Reproduce every line of the records below word for word, omitting the pictures.
#### Material shown ####
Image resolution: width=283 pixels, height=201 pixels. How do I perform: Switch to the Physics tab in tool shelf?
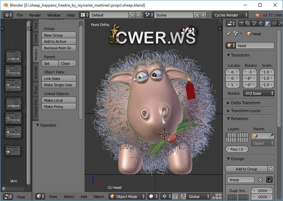pos(36,90)

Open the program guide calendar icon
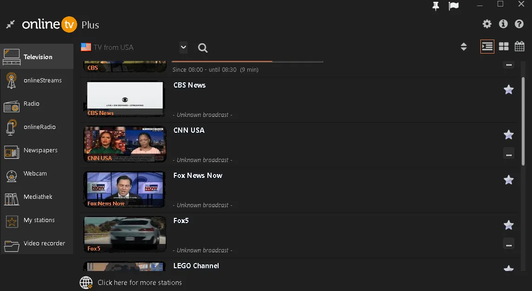(519, 47)
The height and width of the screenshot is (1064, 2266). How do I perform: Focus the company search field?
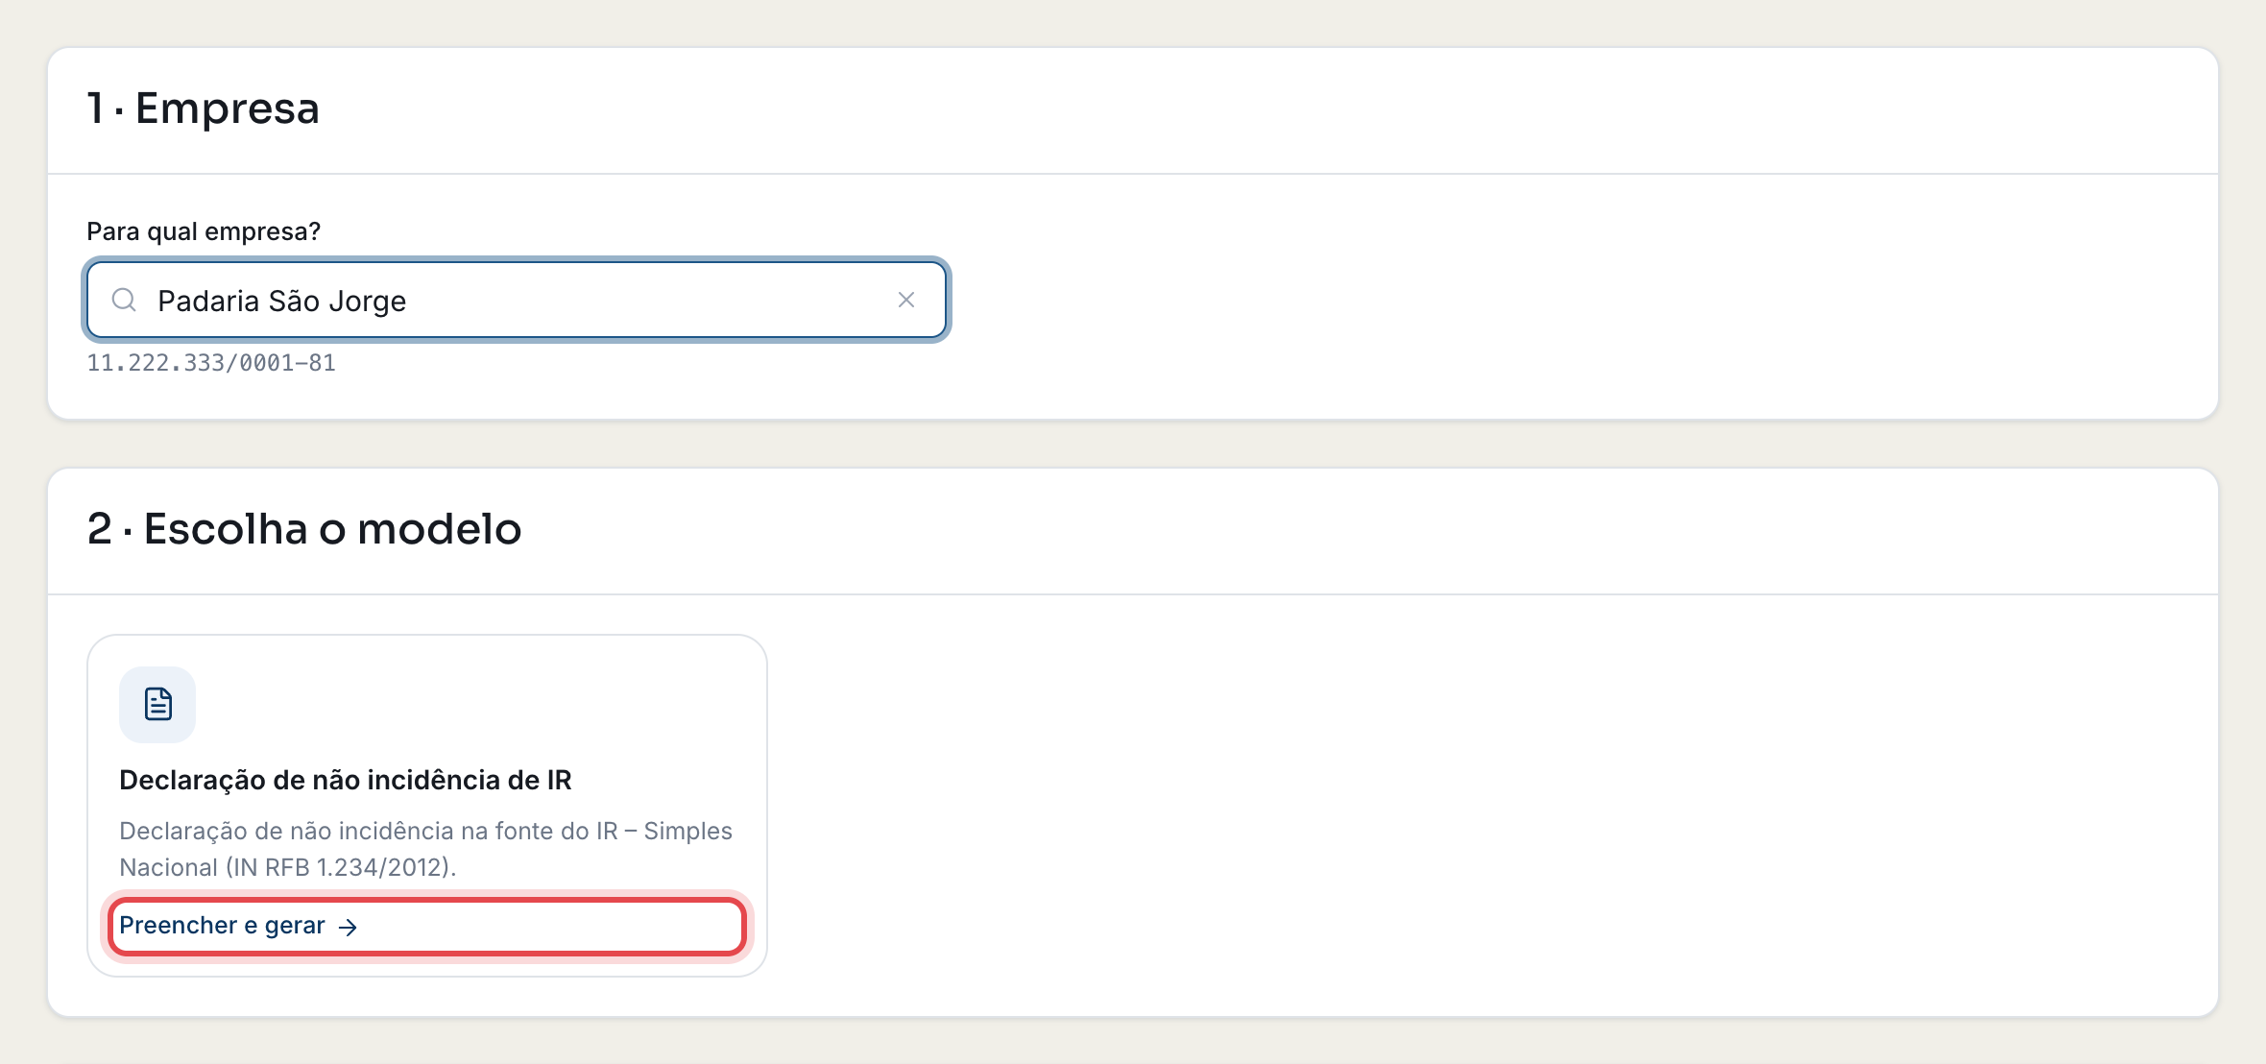pyautogui.click(x=517, y=301)
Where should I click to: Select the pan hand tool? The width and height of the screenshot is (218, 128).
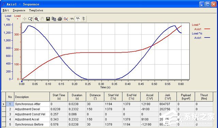pyautogui.click(x=42, y=19)
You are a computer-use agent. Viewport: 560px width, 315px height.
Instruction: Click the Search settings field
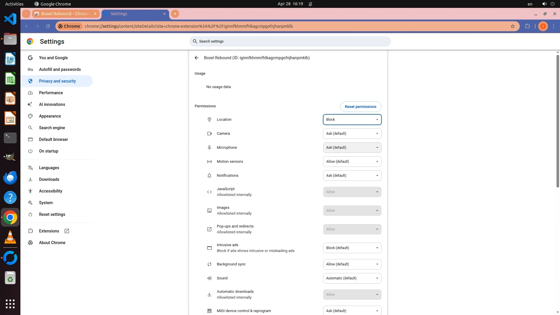pos(290,41)
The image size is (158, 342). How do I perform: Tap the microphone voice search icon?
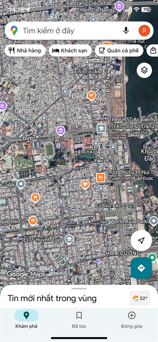[x=126, y=31]
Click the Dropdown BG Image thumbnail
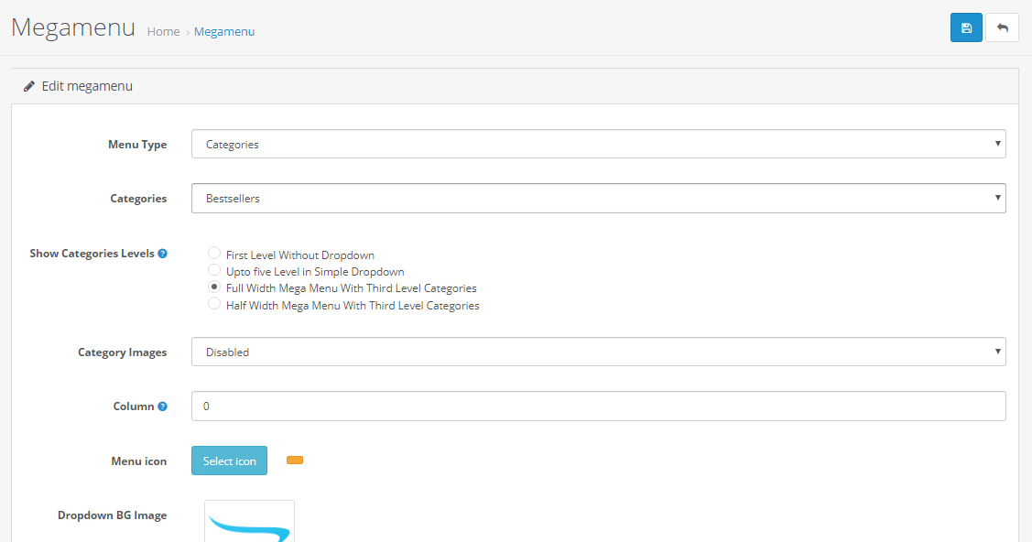 pos(249,522)
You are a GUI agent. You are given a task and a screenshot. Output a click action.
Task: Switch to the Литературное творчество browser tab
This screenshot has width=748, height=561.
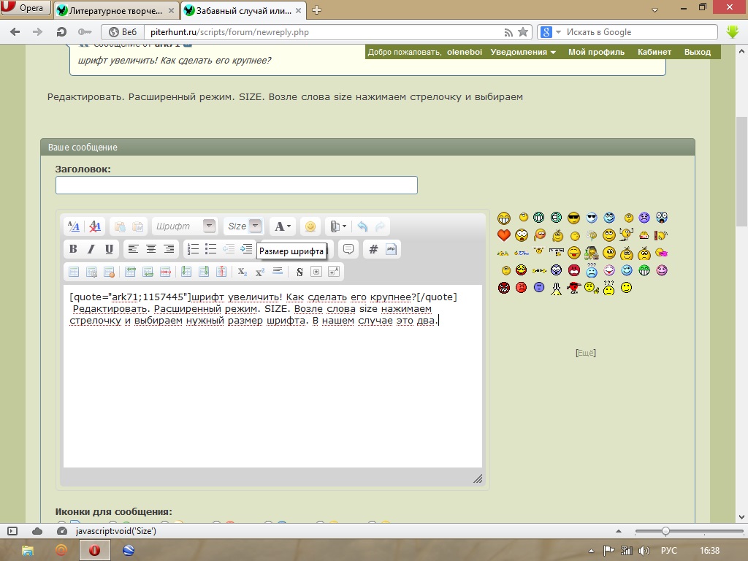click(115, 10)
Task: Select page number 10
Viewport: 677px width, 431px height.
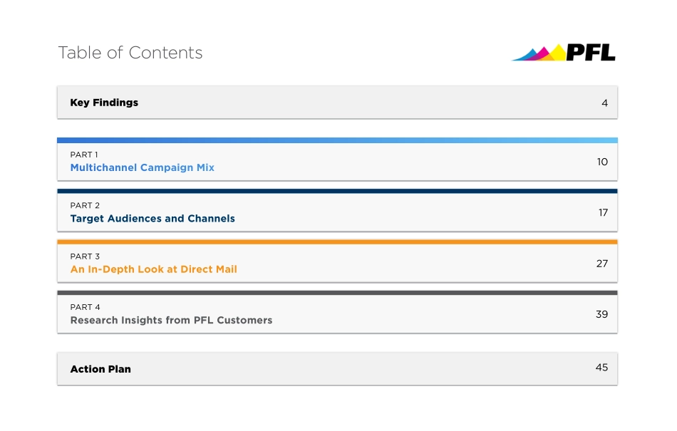Action: click(x=602, y=162)
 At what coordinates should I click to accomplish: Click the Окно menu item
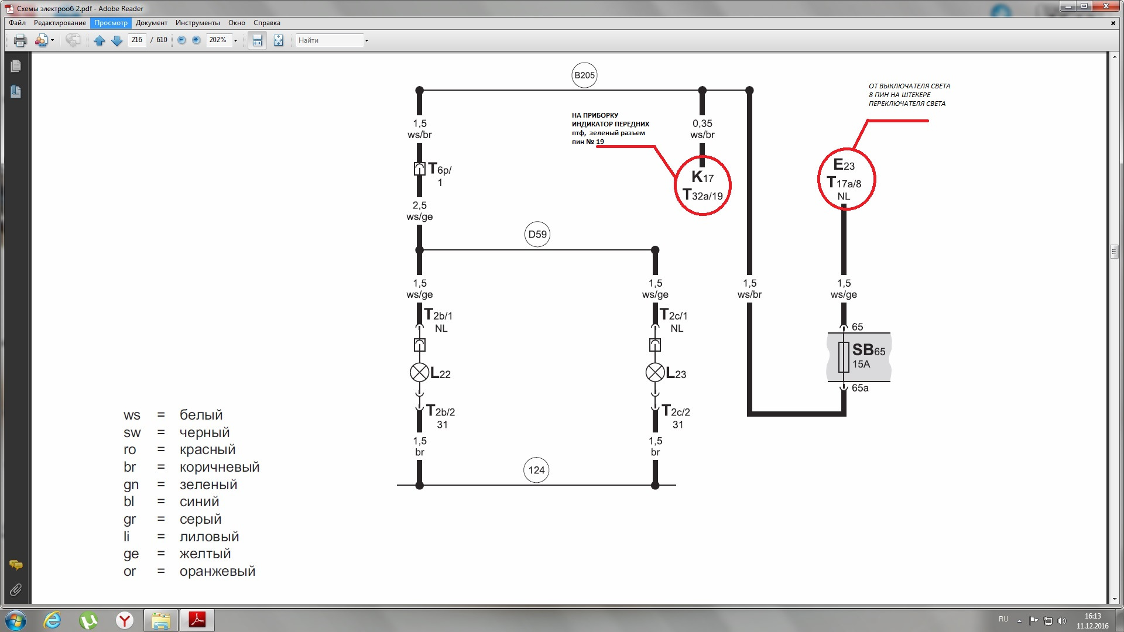(x=237, y=22)
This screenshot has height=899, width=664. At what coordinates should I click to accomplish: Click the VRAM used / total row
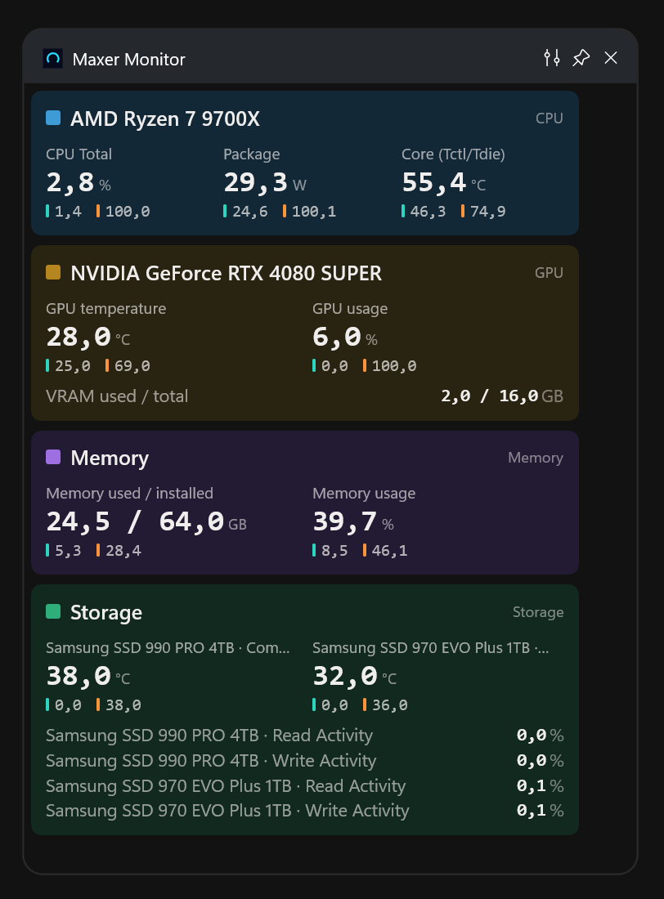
####
● **Problem solution**
Image resolution: width=283 pixels, height=201 pixels. How do I perform: Switch to the Physics tab in tool shelf?
pos(36,90)

Open the program guide calendar icon
(519, 47)
The height and width of the screenshot is (1064, 2266). How do I perform: Focus the company search field?
pyautogui.click(x=517, y=301)
Where should I click to: Select the pan hand tool? The width and height of the screenshot is (218, 128).
pyautogui.click(x=42, y=19)
You are a computer-use agent. Viewport: 560px width, 315px height.
Instruction: Click the Search settings field
pos(290,41)
The image size is (158, 342). How do I perform: Tap the microphone voice search icon?
[x=126, y=31]
Click the Dropdown BG Image thumbnail
 pos(249,522)
You are a GUI agent. You are given a task and a screenshot. Output a click action.
Task: Switch to the Литературное творчество browser tab
This screenshot has width=748, height=561.
click(115, 10)
Task: Select page number 10
Viewport: 677px width, 431px height.
Action: click(x=602, y=162)
 At what coordinates should I click to accomplish: Click the Окно menu item
(x=237, y=22)
This screenshot has height=899, width=664. At what coordinates should I click to accomplish: Click the VRAM used / total row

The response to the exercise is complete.